(Stored dataset items)
↓↓↓

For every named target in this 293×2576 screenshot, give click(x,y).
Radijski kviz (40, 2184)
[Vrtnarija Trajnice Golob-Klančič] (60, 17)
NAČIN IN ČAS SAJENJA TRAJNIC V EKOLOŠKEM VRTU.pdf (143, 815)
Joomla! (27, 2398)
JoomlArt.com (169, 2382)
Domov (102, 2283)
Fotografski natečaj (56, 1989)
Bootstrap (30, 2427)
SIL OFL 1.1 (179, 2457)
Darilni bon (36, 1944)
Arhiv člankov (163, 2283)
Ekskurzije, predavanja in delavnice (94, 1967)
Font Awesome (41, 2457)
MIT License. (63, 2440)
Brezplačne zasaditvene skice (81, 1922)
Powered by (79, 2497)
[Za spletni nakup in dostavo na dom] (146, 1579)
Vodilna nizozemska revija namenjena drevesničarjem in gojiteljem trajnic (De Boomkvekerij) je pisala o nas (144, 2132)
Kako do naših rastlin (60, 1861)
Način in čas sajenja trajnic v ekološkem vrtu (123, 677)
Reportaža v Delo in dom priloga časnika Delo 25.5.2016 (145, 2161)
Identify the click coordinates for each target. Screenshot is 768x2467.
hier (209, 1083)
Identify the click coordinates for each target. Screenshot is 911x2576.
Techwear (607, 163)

↑↑↑

# Work required:
The answer must reproduce all of the entries exactly.

# Your response:
For every named target in this 293×2576 screenshot, give click(x,y).
Radijski kviz (40, 2184)
[Vrtnarija Trajnice Golob-Klančič] (60, 17)
NAČIN IN ČAS SAJENJA TRAJNIC V EKOLOŠKEM VRTU.pdf (143, 815)
Joomla! (27, 2398)
JoomlArt.com (169, 2382)
Domov (102, 2283)
Fotografski natečaj (56, 1989)
Bootstrap (30, 2427)
SIL OFL 1.1 (179, 2457)
Darilni bon (36, 1944)
Arhiv člankov (163, 2283)
Ekskurzije, predavanja in delavnice (94, 1967)
Font Awesome (41, 2457)
MIT License. (63, 2440)
Brezplačne zasaditvene skice (81, 1922)
Powered by (79, 2497)
[Za spletni nakup in dostavo na dom] (146, 1579)
Vodilna nizozemska revija namenjena drevesničarjem in gojiteljem trajnic (De Boomkvekerij) je pisala o nas (144, 2132)
Kako do naših rastlin (60, 1861)
Način in čas sajenja trajnic v ekološkem vrtu (123, 677)
Reportaža v Delo in dom priloga časnika Delo 25.5.2016 (145, 2161)
Identify the click coordinates for each target. Screenshot is 768x2467.
hier (209, 1083)
Identify the click coordinates for each target. Screenshot is 911x2576.
Techwear (607, 163)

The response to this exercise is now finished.